Kunar Sell tendió su pesada hacha a Amaury, que por primera vez pareció satisfecho del arma que tenía.

—Toma esto —dijo Colomán a Kunar Sell, dándole un sable de abordaje—. Es lo mejor que he podido encontrar.

Kunar Sell sopesó el sable, marcó unos pasos de esgrima, se dio cuenta de que era de muy mala calidad, se encogió de hombros y fue a unirse a Colomán, que le llamaba:

—¡Por aquí! ¡Por aquí! ¡Bizantinos, conmigo!

Amaury, por su parte, galopó directamente hacia los navíos más próximos al puerto egipcio y a sus temibles ballesteros.

—¡A mí, los francos! ¡A mí!

Solo un puñado de hombres se unieron a él, entre los cuales Amaury descubrió con alegría a Alexis de Beaujeu.

—¡Qué m-m-magnífica sorpresa! —exclamó.

—Majestad, justamente os buscaba para deciros...

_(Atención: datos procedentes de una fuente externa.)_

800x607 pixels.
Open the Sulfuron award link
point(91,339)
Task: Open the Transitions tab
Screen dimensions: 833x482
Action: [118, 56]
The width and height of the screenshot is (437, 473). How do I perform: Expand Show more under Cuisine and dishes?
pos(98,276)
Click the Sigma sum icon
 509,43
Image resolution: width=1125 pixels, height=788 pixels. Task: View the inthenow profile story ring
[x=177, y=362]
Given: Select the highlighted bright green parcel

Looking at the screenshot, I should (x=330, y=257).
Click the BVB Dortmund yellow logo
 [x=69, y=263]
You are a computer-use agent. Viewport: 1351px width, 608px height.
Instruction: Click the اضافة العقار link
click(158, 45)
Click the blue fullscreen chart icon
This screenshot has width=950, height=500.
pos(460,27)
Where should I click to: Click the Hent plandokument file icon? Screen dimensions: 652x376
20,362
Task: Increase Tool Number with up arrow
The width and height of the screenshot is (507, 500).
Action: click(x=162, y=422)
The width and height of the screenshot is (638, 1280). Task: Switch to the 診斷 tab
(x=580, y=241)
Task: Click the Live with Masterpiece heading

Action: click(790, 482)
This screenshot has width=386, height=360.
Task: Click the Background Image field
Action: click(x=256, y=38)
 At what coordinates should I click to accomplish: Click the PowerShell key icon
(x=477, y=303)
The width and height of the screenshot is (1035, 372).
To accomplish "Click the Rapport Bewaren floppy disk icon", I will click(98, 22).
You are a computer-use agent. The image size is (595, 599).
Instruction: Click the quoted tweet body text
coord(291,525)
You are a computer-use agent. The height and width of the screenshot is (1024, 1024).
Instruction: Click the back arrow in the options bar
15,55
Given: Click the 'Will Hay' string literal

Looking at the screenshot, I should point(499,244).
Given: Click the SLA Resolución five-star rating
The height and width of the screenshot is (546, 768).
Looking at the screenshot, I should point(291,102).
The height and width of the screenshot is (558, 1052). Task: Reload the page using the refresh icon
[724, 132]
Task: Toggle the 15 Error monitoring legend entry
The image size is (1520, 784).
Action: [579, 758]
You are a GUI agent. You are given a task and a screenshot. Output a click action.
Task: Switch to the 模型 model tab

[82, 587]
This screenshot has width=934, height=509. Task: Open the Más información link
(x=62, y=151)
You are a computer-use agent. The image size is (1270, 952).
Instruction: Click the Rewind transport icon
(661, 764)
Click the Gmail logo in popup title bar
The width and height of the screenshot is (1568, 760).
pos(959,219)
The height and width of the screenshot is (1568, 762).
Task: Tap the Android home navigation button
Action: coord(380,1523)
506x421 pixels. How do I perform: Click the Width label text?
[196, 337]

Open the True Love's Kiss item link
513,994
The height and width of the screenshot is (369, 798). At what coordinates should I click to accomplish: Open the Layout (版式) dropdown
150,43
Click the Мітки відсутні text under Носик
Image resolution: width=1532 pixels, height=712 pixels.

—¡No es el momento! Hay que salvar la flota.

No había terminado la frase cuando una viga en llamas cayó entre Alexis y el caballo de Amaury. Los dos hombres solo consiguieron salvar la vida gracias a sus excelentes reflejos, que les hicieron, a uno, echarse hacia atrás, y al otro, encabritar su montura. Una humareda negra se elevó del barco, que empezó a desintegrarse entre crujidos.

—¡Hundámoslo! —gritó Alexis.

—No —dijo Amaury—. Es demasiado tarde.

Seguidos por algunos valientes, los dos hombres pasaron al puente del barco contiguo para romper las amarras y enviarlo a pique. Para hacerlo, descendieron a las calas y descargaron violentos golpes con sus hachas, espadas y lanzas en el casco del navío, confiando en hacerlo zozobrar. Por suerte, los dromones eran una especie de galeras de casco plano, construidas para la navegación costera o fluvial, más que para alta mar, y no eran demasiado difíciles de hundir.

Así, un primer navío fue enviado a visitar a los cangrejos antes de que tuviera tiempo de hacer arder a su vecino. Era una primera victoria. Pero necesitarían muchas, muchas más, para salvar aunque solo fuera una décima parte de la flota bizantina. Alexis y Amaury tenían la impresión de luchar contra una epidemia. Como no tenían idea de cómo se extendía el incendio a los demás barcos, trataban de salvar el máximo de ellos, y esto les aproximaba peligrosamente a las murallas de Damieta, donde los ballesteros les apuntaban con sus armas. Dos dardos salieron disparados. El primero se clavó no muy lejos de ellos, en un banco de remeros, y el otro se perdió en las aguas del puerto.